At the present time, it only operates when using the eCos kernel package, as it uses a dedicated thread to perform time management functions.

It has been verified safe for use past year 2038 - the so-called Year 2038 problem refers to the overflow of signed 32-bit representations of time in seconds since 1970-01-01 00:00:00 UTC.

189.2. Functionality

The package provides an API which presents functions to the user or higher layers to:

  • Get the system time;
  • Set the system time;
  • Adjust the system time by a small amount, manage such adjustments, and potentially manage other aspects of clock discipline;
  • Receive notifications of changes to system time;
  • Instruct the package to update a wallclock (RTC) device configured into eCos with the current system time;
  • Provide a kernel C API clock handle linked to the clock which is driving system time (which may or may not be the same as the real time clock driving the kernel scheduler). This can in turn be used to set alarms associated with ticks of that clock;
  • Convert between system time clock ticks and calendar time, both in the form of relative time offsets, or absolute timestamps.

189.3. Concepts and structure

The main focus of the architecture of this package is the clock management thread. This thread acts as a central processing point in the system to: asynchronously initialize the clocks at system startup time; update the wallclock time either if directed by the user, or if required to by configuration settings (at regular periods, or whenever time is updated); and notify registered modules when the system time has been set or updated.

This thread should be a high priority thread as it is inherently time-sensitive, and the behaviour may not be as expected if pre-empted. For example, after the time has been changed, registered modules will be notified, but a higher priority thread could pre-empt and run before the notification has taken place, with the potential for different parts of the system to have different understandings of what the current time is. Although be aware there is a chance this can happen anyway as a potential consequence of the notification process, as obviously only one module can be notified at a time, meaning there can be a lag between the time change and notification.

The API functions of this package represent time using the POSIX standard defined structure struct timespec. This offers the most flexible and high resolution representation. The type is defined in the header file <time.h> and the standard mandates its definition as follows:

struct timespec {
    time_t tv_sec;    /* Seconds */
    long   tv_nsec;   /* Nanoseconds */
}

All uses of absolute time values are expressed using time as a struct timespec with an "epoch" (reference start date) of 1970-01-01 00:00:00 UTC. All time is based in the UTC time frame - no support for timezones is provided, which is instead left to higher layers.

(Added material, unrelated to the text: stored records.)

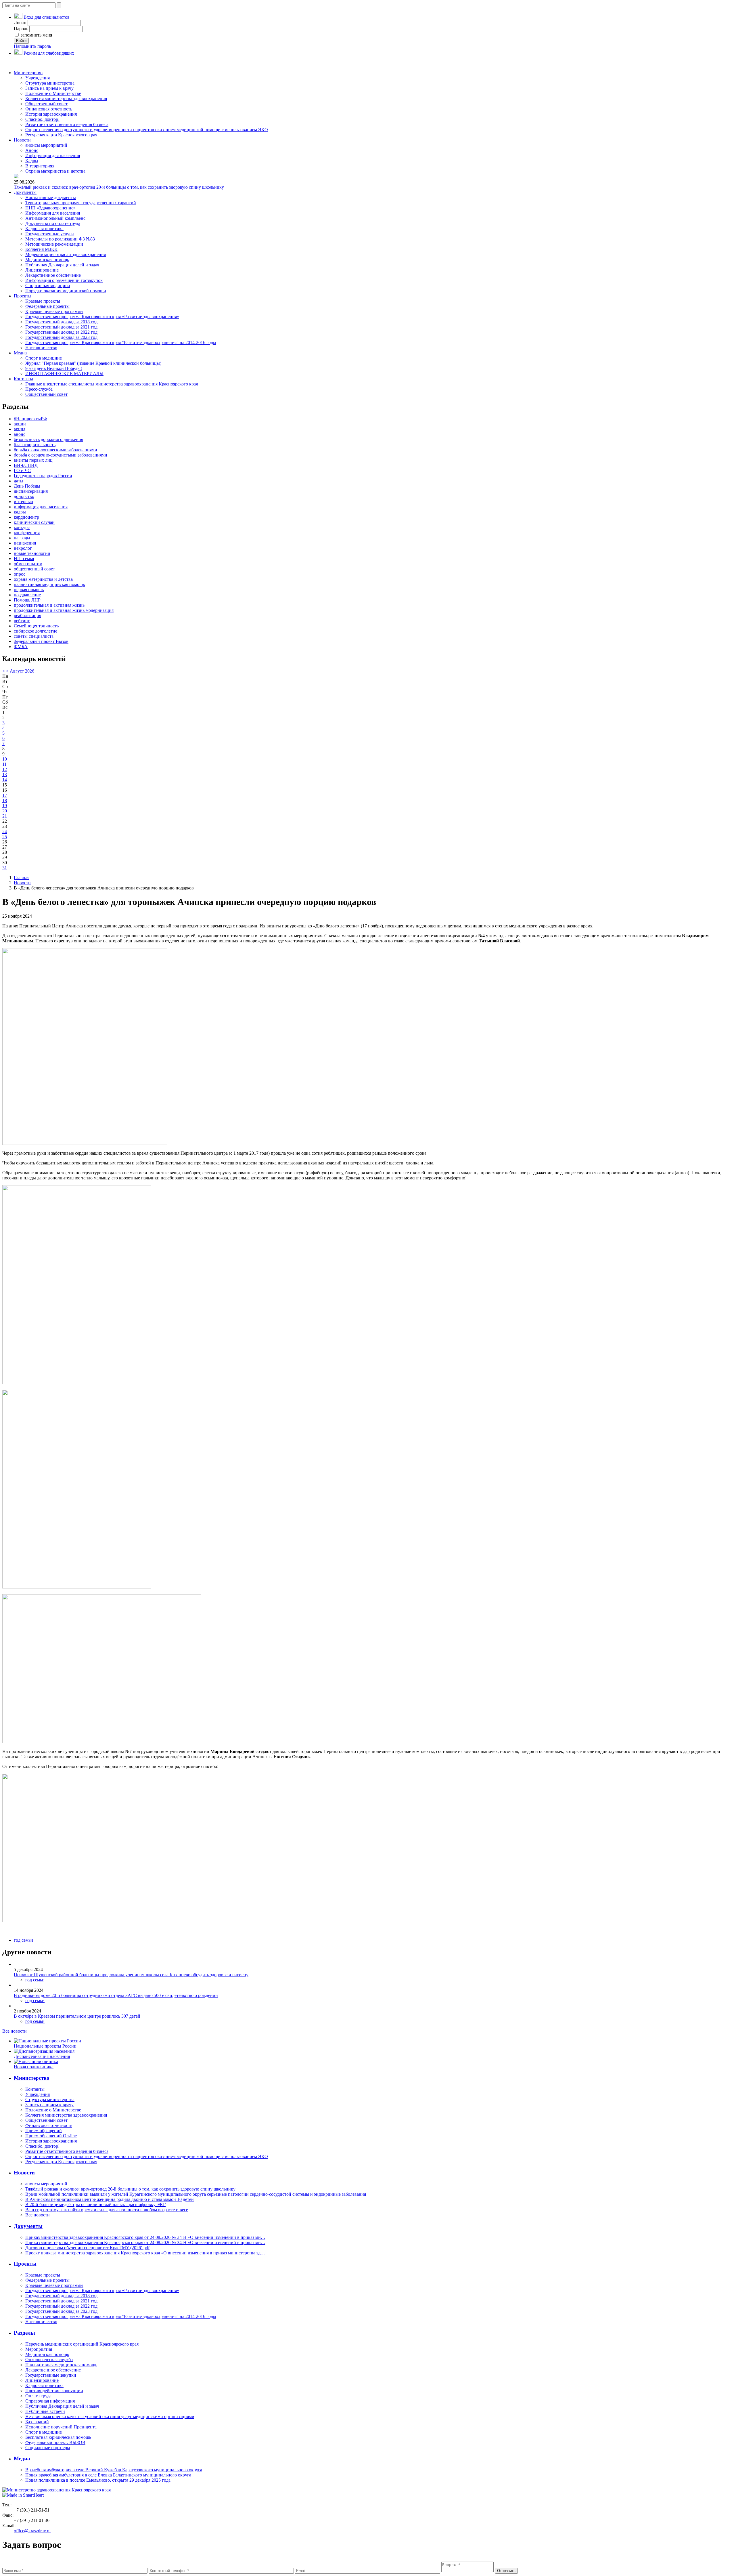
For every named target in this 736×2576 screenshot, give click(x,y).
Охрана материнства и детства (55, 171)
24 (4, 831)
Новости (22, 140)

Overall, the system time is maintained by reading a high resolution HAL clock, and maintaining a fixed relationship between that clock value and the set time. Global variables are used within the common clock package to allow for this, and are protected from simultaneous access, thus making the package thread safe. However no functions in this package can be considered safe to call from either an ISR or a DSR. At the beginning of system operation, interlocks are used to ensure that it is not possible to retrieve the system time until the common clock package has been initialized.

Time can be adjusted by a small amount - the maximum allowable range being a parameter set in the package configuration. When this happens, the clock is not set to the new time immediately ("stepped") but instead it gradually converges towards the new time base. It will still increase monotonically. Making changes to time in this way can be much less disruptive to applications, however it is not appropriate for large changes, as it would take either take too long to converge, or spend a significant duration with the time being significantly inaccurate. Time can be adjusted both forwards and backwards.

Conversion functions are available to convert between real time and tick counts for the kernel clock object associated with the clock which is driving system time. These use the clock converter functions provided in the eCos kernel.